Screenshot grounding data:
________________
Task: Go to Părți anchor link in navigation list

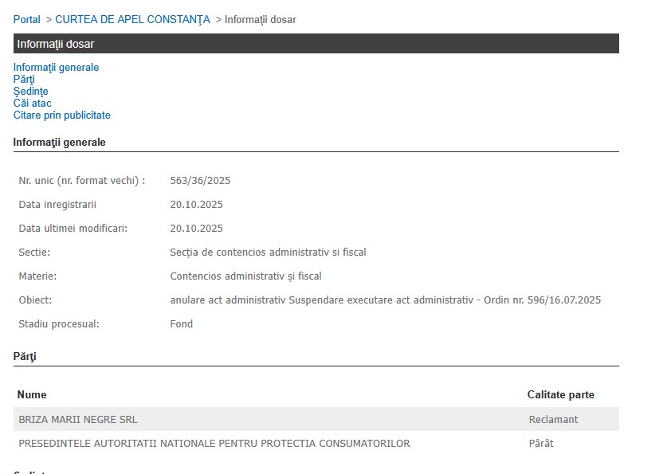Action: tap(24, 80)

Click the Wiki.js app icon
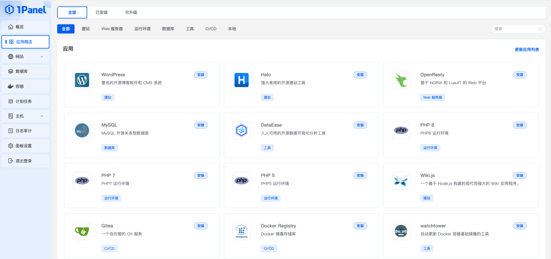point(401,180)
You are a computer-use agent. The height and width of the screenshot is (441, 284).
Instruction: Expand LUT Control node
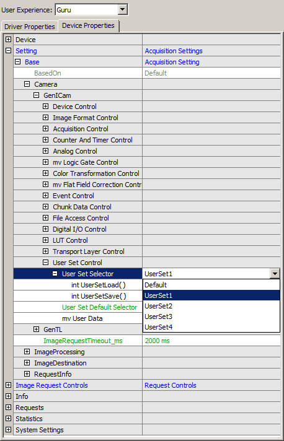[46, 240]
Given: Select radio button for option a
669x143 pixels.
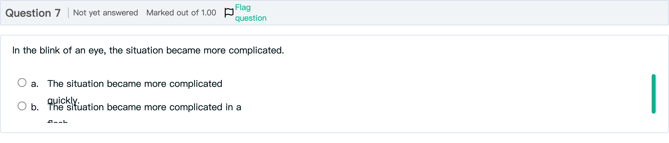Looking at the screenshot, I should tap(22, 83).
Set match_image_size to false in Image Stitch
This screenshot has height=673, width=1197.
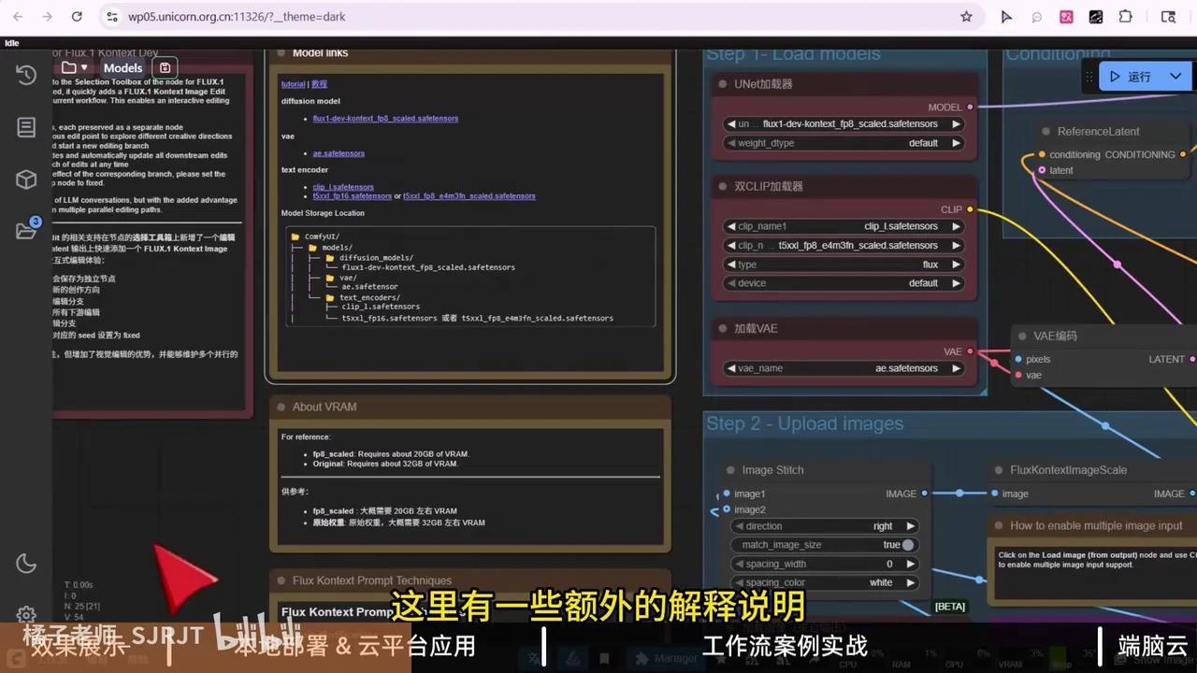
________________
Activity: All that should appear in the response is the run of lines from the one with "Given: Select radio button for option a" through the final line of the records, restated exactly, with pictures omitted.

Answer for the task:
Given: Select radio button for option a
669x143 pixels.
Looking at the screenshot, I should tap(22, 83).
Set match_image_size to false in Image Stitch
This screenshot has height=673, width=1197.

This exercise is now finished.